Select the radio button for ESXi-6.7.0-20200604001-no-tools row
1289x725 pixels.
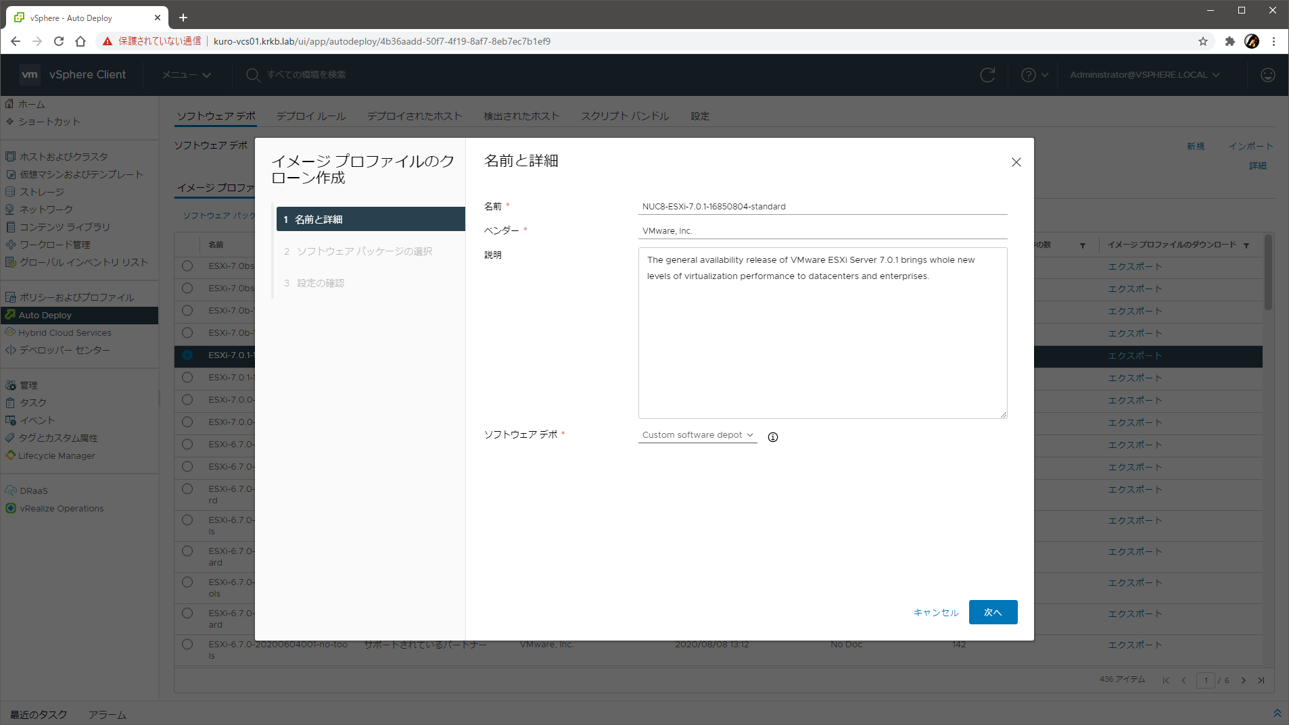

* * *

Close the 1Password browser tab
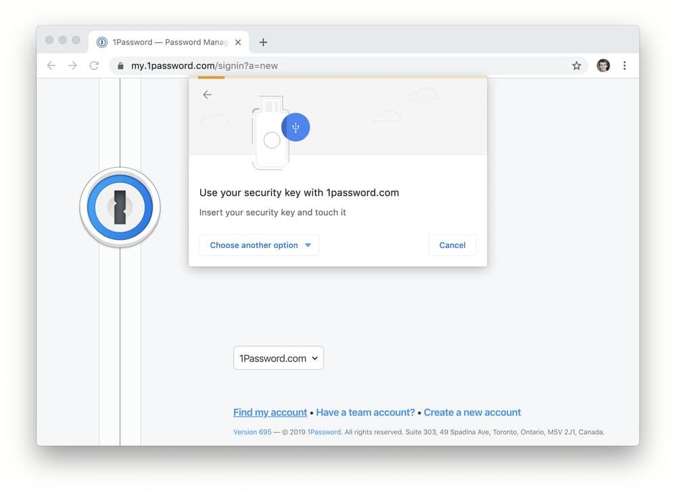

==

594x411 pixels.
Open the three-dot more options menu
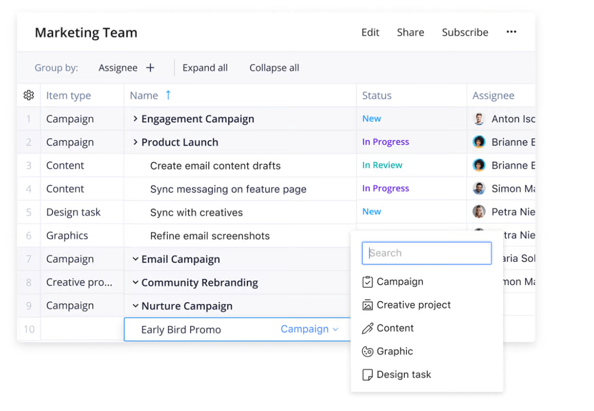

WHAT TO PRODUCE
The output should be exactly the lines above from the line containing "594x411 pixels." to the line containing "Open the three-dot more options menu", inclusive, with no other lines.

RESULT
594x411 pixels.
Open the three-dot more options menu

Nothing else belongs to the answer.